**Dokumenttext**:
——————————
Der 1949 in Moskau geborene Pianist gilt seit Langem als einer der herausragenden Pianisten und verfügt über ein großes Repertoire, bei dem die Musik von Johann Sebastian Bach eine Sonderstellung einnimmt. Er musizierte mit den bekanntesten Orchestern weltweit, spielt aber mit genau so großer Begeisterung auch Kammermusik ein. Diese u.a. mit so namhaften Kammermusik Partner wie z.B. Mich Maisky oder Natalia Gutman.

Nun also diese 3 Partiten auf 2 CDs mit einer Gesamtspielzeit von 81:55 min. Und was macht Evgeni Koroliov daraus? Das, was Liebhaber:innen weltweit mit seinem Bach-Spiel verbinden: Eine Interpretation mit „leisen“ Töne, immer gerichtet auf die Magie, die die Partiten ausmachen können. Evgeni Koroliov ist jedwede Effekthascherei absolut fremd.

Sein Spiel ist technisch perfekt, seine Tempi und Facetten träumerisch gewählt und sein Klanguniversum immer eher zurückhaltend als vorlaut. Tempo und Artikulation sind eher ruhig und von einer harmonischen Ausgewogenheit geprägt von einer gewissen Zartheit und einer ungeheuren Eleganz, selbst oder sogar besonders dann, wenn ein Tanzcharakter gefordert wird. Dennoch verliert er weder die charakteristische Spannung noch läuft er Gefahr in eine interpretatorische Gleichgültigkeit zu verfallen.

Das größte Lob möchte ich ihm aber dafür aussprechen, dass er es schafft, diese so unterschiedlichen Werke in seiner Interpretation dem Geist Johann Sebastian Bachs zu entsprechen und dabei die Zuhörer:innen in eine, in seine, faszinierende Musik- und von leuchtenden Farbtönen geprägte Klangwelt zu entführen. Dort wo die Spannungsbögen es erfordern, bricht er sehr subtil, ohne dabei jedoch den musikalischen Fluss zu zerstören und dort, wo Wiederholungen gefordert sind, spielt er diese mit Zartheit, stilvoll, und eher geschmeidig und unaufdringlich.
——————————
**Einträge**:
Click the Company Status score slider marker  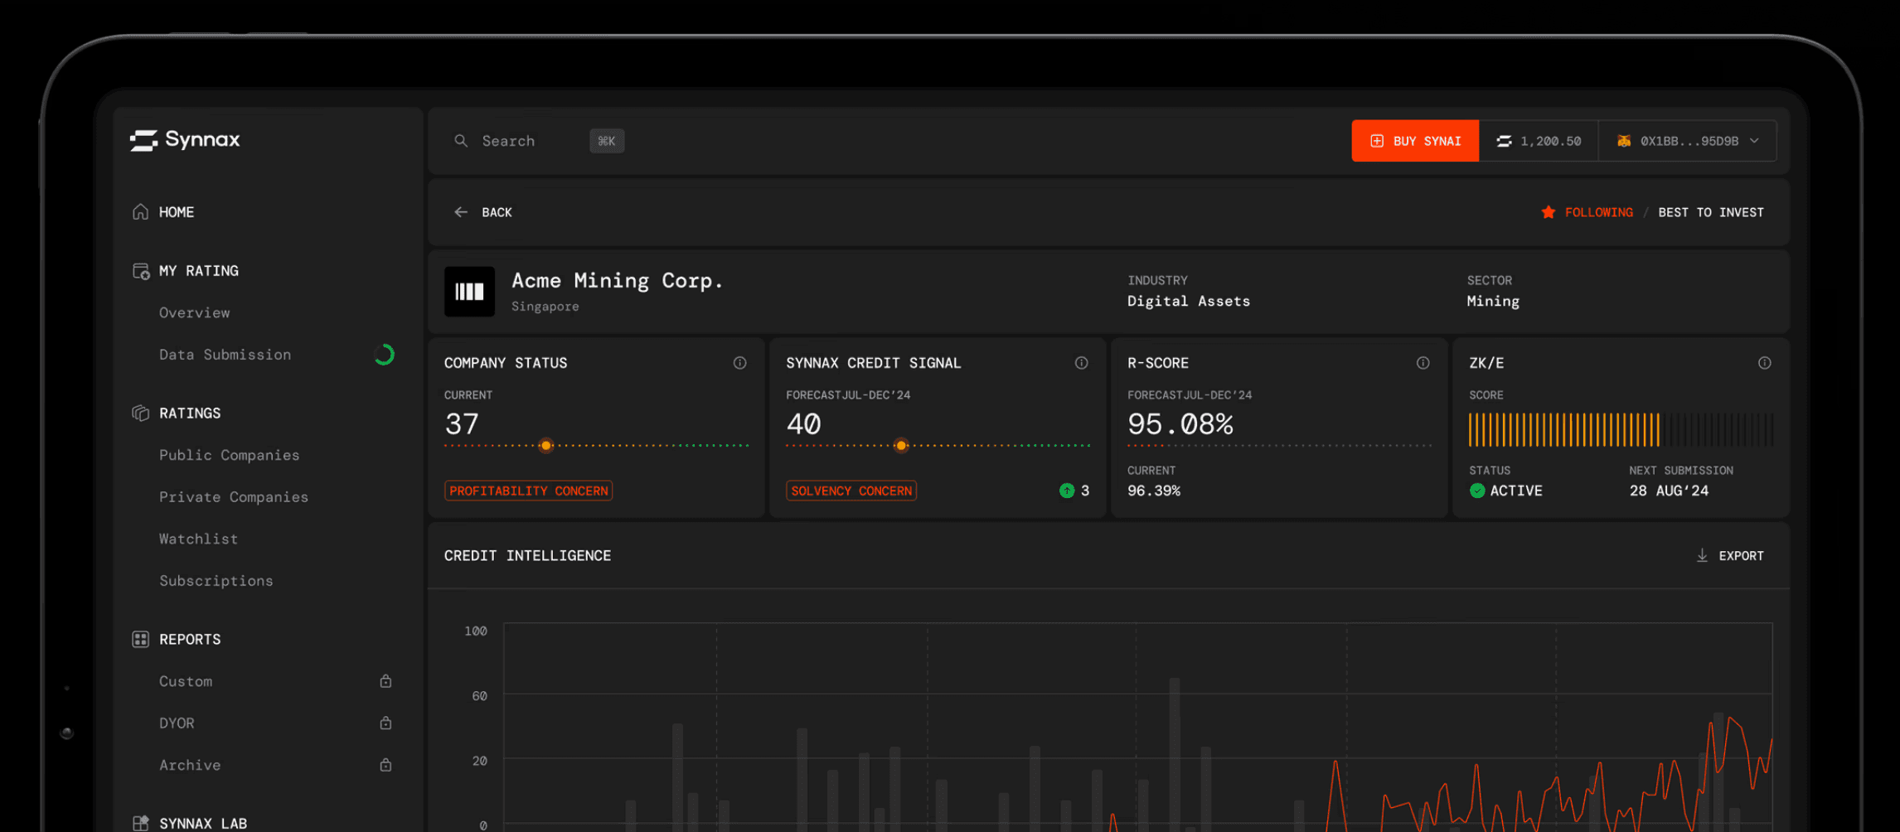pyautogui.click(x=545, y=446)
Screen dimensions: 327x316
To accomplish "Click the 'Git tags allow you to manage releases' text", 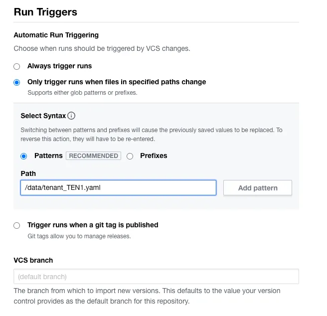I will coord(79,236).
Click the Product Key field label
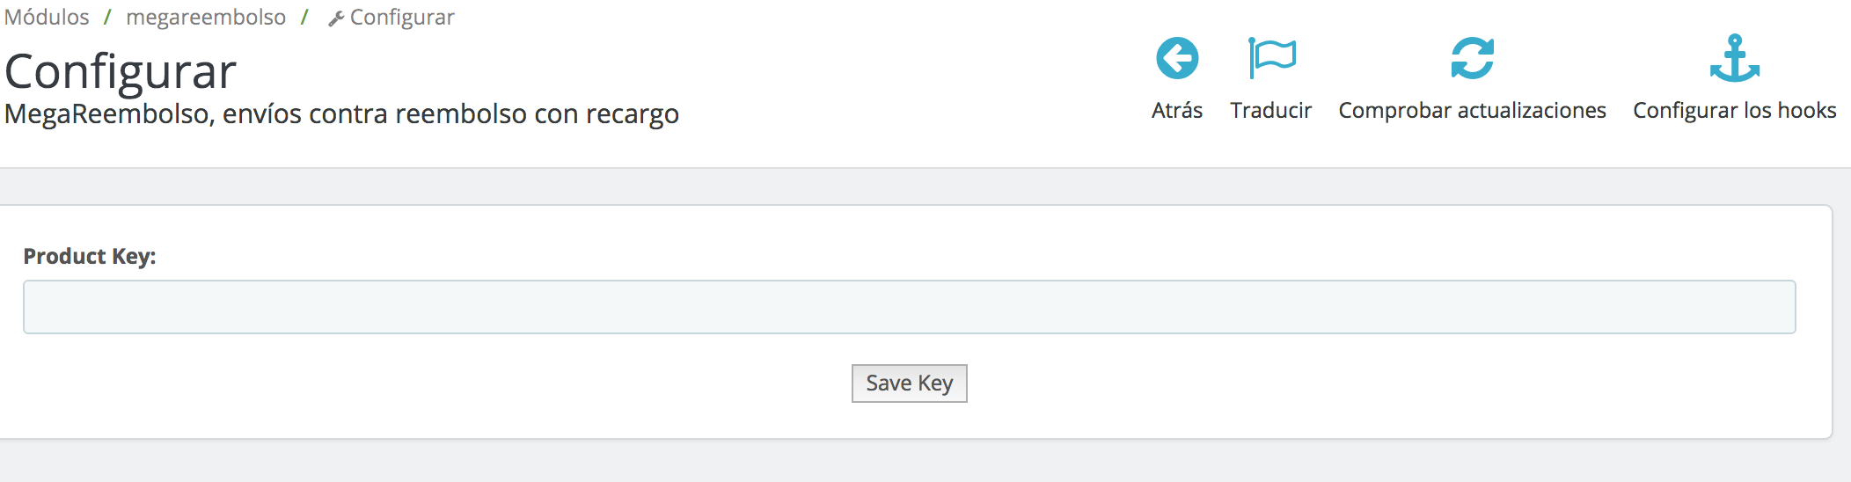1851x482 pixels. [90, 256]
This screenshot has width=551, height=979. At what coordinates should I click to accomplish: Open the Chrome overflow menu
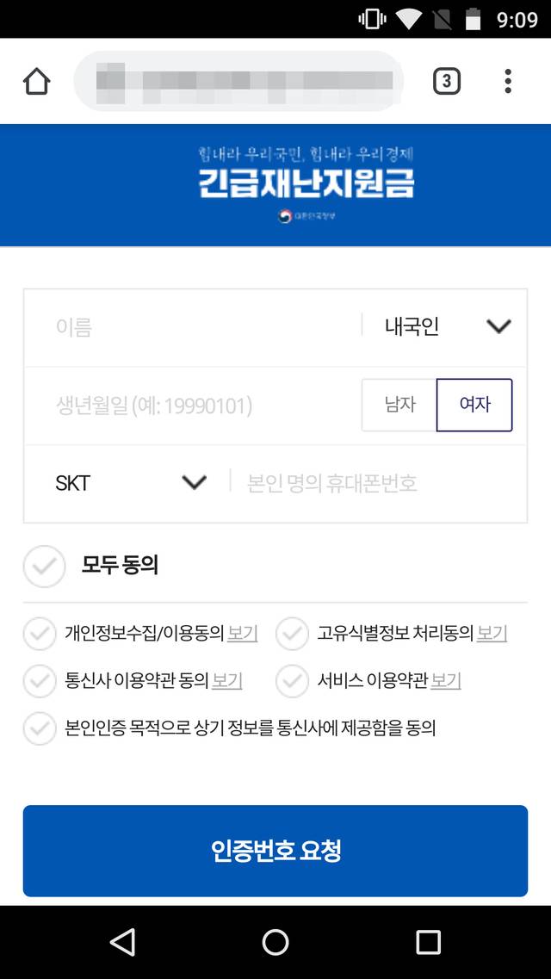point(508,80)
——————————
**Aufgaben**:
(a) Wann und wo wurde der Pianist laut der Rezension geboren?
(b) Entscheide für jede Aussage, ob sie mit der Rezension übereinstimmt: (i) Die Aufnahme umfasst drei Partiten auf zwei CDs. (ii) Koroliov neigt zur Effekthascherei. (iii) Wiederholungen spielt er aufdringlich.
Die Einträge sind eigenständiges Material.

**Lösungen**:
(a) 1949 in Moskau.

(b)
(i) Ja: „Nun also diese 3 Partiten auf 2 CDs“
(ii) Nein: „Evgeni Koroliov ist jedwede Effekthascherei absolut fremd.“
(iii) Nein: „spielt er diese mit Zartheit, stilvoll, und eher geschmeidig und unaufdringlich“